● Brief
Write out the records below once more, exactly and completely.

(Beginning of Task data)

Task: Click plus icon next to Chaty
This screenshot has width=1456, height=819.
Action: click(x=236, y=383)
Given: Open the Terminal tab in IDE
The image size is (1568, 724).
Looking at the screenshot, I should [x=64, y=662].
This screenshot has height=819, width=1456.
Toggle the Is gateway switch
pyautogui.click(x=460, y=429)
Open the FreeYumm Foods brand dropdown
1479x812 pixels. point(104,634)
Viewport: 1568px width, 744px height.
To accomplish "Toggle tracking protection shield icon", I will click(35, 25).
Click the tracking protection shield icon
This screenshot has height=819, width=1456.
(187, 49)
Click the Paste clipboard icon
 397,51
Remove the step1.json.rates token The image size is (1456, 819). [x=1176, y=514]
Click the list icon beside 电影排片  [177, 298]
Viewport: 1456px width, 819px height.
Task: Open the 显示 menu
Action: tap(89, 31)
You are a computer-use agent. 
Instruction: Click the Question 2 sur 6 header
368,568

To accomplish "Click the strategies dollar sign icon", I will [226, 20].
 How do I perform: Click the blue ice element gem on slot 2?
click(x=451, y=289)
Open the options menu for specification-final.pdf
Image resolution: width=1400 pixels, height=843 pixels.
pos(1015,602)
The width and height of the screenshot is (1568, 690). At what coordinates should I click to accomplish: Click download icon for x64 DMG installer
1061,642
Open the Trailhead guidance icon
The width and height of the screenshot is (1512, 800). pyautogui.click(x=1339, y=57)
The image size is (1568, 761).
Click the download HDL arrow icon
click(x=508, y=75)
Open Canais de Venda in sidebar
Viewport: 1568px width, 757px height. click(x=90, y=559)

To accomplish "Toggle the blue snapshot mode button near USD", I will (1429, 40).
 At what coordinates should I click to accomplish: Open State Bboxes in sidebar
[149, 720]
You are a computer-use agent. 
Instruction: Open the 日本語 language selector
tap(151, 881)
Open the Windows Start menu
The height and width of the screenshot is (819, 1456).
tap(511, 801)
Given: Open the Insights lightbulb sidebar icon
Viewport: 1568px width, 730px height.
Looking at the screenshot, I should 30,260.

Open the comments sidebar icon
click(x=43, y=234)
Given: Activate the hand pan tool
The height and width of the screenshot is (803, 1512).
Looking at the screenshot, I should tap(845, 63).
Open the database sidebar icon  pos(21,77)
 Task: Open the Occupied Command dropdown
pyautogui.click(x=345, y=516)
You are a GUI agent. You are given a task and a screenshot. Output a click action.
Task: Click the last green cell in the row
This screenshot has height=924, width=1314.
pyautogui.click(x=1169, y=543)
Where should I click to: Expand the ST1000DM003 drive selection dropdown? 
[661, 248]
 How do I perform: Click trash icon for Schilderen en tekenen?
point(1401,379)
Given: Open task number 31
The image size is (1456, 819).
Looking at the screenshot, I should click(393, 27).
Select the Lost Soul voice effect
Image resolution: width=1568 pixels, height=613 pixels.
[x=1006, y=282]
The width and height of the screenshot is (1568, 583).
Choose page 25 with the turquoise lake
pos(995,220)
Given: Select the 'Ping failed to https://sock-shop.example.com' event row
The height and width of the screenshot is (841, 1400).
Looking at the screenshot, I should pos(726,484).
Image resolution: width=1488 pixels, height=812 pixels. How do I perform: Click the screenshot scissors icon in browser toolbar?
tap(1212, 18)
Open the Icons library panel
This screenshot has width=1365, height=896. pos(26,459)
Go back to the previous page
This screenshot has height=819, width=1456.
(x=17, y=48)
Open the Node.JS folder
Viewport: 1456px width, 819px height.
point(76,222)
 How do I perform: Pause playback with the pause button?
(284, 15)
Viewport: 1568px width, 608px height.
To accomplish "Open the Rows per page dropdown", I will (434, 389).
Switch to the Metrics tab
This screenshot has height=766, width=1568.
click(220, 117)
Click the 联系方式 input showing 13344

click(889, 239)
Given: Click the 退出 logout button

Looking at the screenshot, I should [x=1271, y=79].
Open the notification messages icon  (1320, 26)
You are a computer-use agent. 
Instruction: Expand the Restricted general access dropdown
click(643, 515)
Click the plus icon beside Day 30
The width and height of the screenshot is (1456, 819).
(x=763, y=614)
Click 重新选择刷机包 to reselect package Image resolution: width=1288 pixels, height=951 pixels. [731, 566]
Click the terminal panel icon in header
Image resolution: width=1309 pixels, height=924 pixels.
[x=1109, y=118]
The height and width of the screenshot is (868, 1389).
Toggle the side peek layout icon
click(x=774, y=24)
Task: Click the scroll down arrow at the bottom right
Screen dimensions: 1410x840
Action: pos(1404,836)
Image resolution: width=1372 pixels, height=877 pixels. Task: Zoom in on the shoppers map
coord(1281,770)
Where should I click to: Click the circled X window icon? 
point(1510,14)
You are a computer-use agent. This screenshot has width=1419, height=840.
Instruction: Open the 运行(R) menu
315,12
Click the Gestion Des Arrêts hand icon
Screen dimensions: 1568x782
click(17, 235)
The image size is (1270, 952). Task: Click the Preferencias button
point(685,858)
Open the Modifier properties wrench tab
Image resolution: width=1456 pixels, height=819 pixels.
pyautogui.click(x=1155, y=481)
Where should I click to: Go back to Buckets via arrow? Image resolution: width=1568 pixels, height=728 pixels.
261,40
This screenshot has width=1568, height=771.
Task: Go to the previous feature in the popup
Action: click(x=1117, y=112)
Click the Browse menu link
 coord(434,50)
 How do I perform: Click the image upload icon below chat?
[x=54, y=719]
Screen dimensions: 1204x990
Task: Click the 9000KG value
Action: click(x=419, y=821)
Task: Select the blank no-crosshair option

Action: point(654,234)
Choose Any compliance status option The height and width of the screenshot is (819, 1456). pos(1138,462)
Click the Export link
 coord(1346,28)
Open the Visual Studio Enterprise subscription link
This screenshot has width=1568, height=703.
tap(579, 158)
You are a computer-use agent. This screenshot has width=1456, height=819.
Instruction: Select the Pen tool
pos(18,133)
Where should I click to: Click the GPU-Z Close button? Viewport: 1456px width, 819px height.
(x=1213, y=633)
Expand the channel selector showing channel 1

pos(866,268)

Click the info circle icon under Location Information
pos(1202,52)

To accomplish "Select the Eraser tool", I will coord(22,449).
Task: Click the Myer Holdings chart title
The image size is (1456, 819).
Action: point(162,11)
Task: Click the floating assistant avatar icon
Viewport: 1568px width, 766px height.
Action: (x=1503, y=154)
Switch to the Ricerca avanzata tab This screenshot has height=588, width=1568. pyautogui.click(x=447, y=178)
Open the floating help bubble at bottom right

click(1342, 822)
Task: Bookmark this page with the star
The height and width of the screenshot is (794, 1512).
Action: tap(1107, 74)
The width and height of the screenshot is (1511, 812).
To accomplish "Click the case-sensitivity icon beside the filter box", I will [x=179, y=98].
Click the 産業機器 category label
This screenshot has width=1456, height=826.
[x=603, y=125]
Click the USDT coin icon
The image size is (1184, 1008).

(End of Task data)

● Solution
Task: Click plus icon next to Chaty
This screenshot has width=1456, height=819.
Action: click(x=236, y=383)
Given: Open the Terminal tab in IDE
The image size is (1568, 724).
Looking at the screenshot, I should [x=64, y=662].
This screenshot has height=819, width=1456.
Toggle the Is gateway switch
pyautogui.click(x=460, y=429)
Open the FreeYumm Foods brand dropdown
1479x812 pixels. point(104,634)
Viewport: 1568px width, 744px height.
To accomplish "Toggle tracking protection shield icon", I will click(35, 25).
Click the tracking protection shield icon
This screenshot has height=819, width=1456.
(187, 49)
Click the Paste clipboard icon
 397,51
Remove the step1.json.rates token The image size is (1456, 819). [x=1176, y=514]
Click the list icon beside 电影排片  [177, 298]
Viewport: 1456px width, 819px height.
Task: Open the 显示 menu
Action: tap(89, 31)
You are a computer-use agent. 
Instruction: Click the Question 2 sur 6 header
368,568

To accomplish "Click the strategies dollar sign icon", I will [226, 20].
 How do I perform: Click the blue ice element gem on slot 2?
click(x=451, y=289)
Open the options menu for specification-final.pdf
Image resolution: width=1400 pixels, height=843 pixels.
pos(1015,602)
The width and height of the screenshot is (1568, 690). At what coordinates should I click to accomplish: Click download icon for x64 DMG installer
1061,642
Open the Trailhead guidance icon
The width and height of the screenshot is (1512, 800). pyautogui.click(x=1339, y=57)
The image size is (1568, 761).
Click the download HDL arrow icon
click(x=508, y=75)
Open Canais de Venda in sidebar
Viewport: 1568px width, 757px height. click(x=90, y=559)

To accomplish "Toggle the blue snapshot mode button near USD", I will (1429, 40).
 At what coordinates should I click to accomplish: Open State Bboxes in sidebar
[149, 720]
You are a computer-use agent. 
Instruction: Open the 日本語 language selector
tap(151, 881)
Open the Windows Start menu
The height and width of the screenshot is (819, 1456).
tap(511, 801)
Given: Open the Insights lightbulb sidebar icon
Viewport: 1568px width, 730px height.
Looking at the screenshot, I should 30,260.

Open the comments sidebar icon
click(x=43, y=234)
Given: Activate the hand pan tool
The height and width of the screenshot is (803, 1512).
Looking at the screenshot, I should tap(845, 63).
Open the database sidebar icon  pos(21,77)
 Task: Open the Occupied Command dropdown
pyautogui.click(x=345, y=516)
You are a GUI agent. You are given a task and a screenshot. Output a click action.
Task: Click the last green cell in the row
This screenshot has height=924, width=1314.
pyautogui.click(x=1169, y=543)
Where should I click to: Expand the ST1000DM003 drive selection dropdown? 
[661, 248]
 How do I perform: Click trash icon for Schilderen en tekenen?
point(1401,379)
Given: Open task number 31
The image size is (1456, 819).
Looking at the screenshot, I should click(393, 27).
Select the Lost Soul voice effect
Image resolution: width=1568 pixels, height=613 pixels.
[x=1006, y=282]
The width and height of the screenshot is (1568, 583).
Choose page 25 with the turquoise lake
pos(995,220)
Given: Select the 'Ping failed to https://sock-shop.example.com' event row
The height and width of the screenshot is (841, 1400).
Looking at the screenshot, I should pos(726,484).
Image resolution: width=1488 pixels, height=812 pixels. How do I perform: Click the screenshot scissors icon in browser toolbar?
tap(1212, 18)
Open the Icons library panel
This screenshot has width=1365, height=896. pos(26,459)
Go back to the previous page
This screenshot has height=819, width=1456.
(x=17, y=48)
Open the Node.JS folder
Viewport: 1456px width, 819px height.
point(76,222)
 How do I perform: Pause playback with the pause button?
(284, 15)
Viewport: 1568px width, 608px height.
To accomplish "Open the Rows per page dropdown", I will (434, 389).
Switch to the Metrics tab
This screenshot has height=766, width=1568.
click(220, 117)
Click the 联系方式 input showing 13344

click(889, 239)
Given: Click the 退出 logout button

Looking at the screenshot, I should [x=1271, y=79].
Open the notification messages icon  (1320, 26)
You are a computer-use agent. 
Instruction: Expand the Restricted general access dropdown
click(643, 515)
Click the plus icon beside Day 30
The width and height of the screenshot is (1456, 819).
(x=763, y=614)
Click 重新选择刷机包 to reselect package Image resolution: width=1288 pixels, height=951 pixels. [731, 566]
Click the terminal panel icon in header
Image resolution: width=1309 pixels, height=924 pixels.
[x=1109, y=118]
The height and width of the screenshot is (868, 1389).
Toggle the side peek layout icon
click(x=774, y=24)
Task: Click the scroll down arrow at the bottom right
Screen dimensions: 1410x840
Action: pos(1404,836)
Image resolution: width=1372 pixels, height=877 pixels. Task: Zoom in on the shoppers map
coord(1281,770)
Where should I click to: Click the circled X window icon? 
point(1510,14)
You are a computer-use agent. This screenshot has width=1419, height=840.
Instruction: Open the 运行(R) menu
315,12
Click the Gestion Des Arrêts hand icon
Screen dimensions: 1568x782
click(17, 235)
The image size is (1270, 952). Task: Click the Preferencias button
point(685,858)
Open the Modifier properties wrench tab
Image resolution: width=1456 pixels, height=819 pixels.
pyautogui.click(x=1155, y=481)
Where should I click to: Go back to Buckets via arrow? Image resolution: width=1568 pixels, height=728 pixels.
261,40
This screenshot has width=1568, height=771.
Task: Go to the previous feature in the popup
Action: click(x=1117, y=112)
Click the Browse menu link
 coord(434,50)
 How do I perform: Click the image upload icon below chat?
[x=54, y=719]
Screen dimensions: 1204x990
Task: Click the 9000KG value
Action: click(x=419, y=821)
Task: Select the blank no-crosshair option

Action: point(654,234)
Choose Any compliance status option The height and width of the screenshot is (819, 1456). pos(1138,462)
Click the Export link
 coord(1346,28)
Open the Visual Studio Enterprise subscription link
This screenshot has width=1568, height=703.
tap(579, 158)
You are a computer-use agent. This screenshot has width=1456, height=819.
Instruction: Select the Pen tool
pos(18,133)
Where should I click to: Click the GPU-Z Close button? Viewport: 1456px width, 819px height.
(x=1213, y=633)
Expand the channel selector showing channel 1

pos(866,268)

Click the info circle icon under Location Information
pos(1202,52)

To accomplish "Select the Eraser tool", I will coord(22,449).
Task: Click the Myer Holdings chart title
The image size is (1456, 819).
Action: point(162,11)
Task: Click the floating assistant avatar icon
Viewport: 1568px width, 766px height.
Action: (x=1503, y=154)
Switch to the Ricerca avanzata tab This screenshot has height=588, width=1568. pyautogui.click(x=447, y=178)
Open the floating help bubble at bottom right

click(1342, 822)
Task: Bookmark this page with the star
The height and width of the screenshot is (794, 1512).
Action: tap(1107, 74)
The width and height of the screenshot is (1511, 812).
To accomplish "Click the case-sensitivity icon beside the filter box", I will [x=179, y=98].
Click the 産業機器 category label
This screenshot has width=1456, height=826.
[x=603, y=125]
Click the USDT coin icon
The image size is (1184, 1008).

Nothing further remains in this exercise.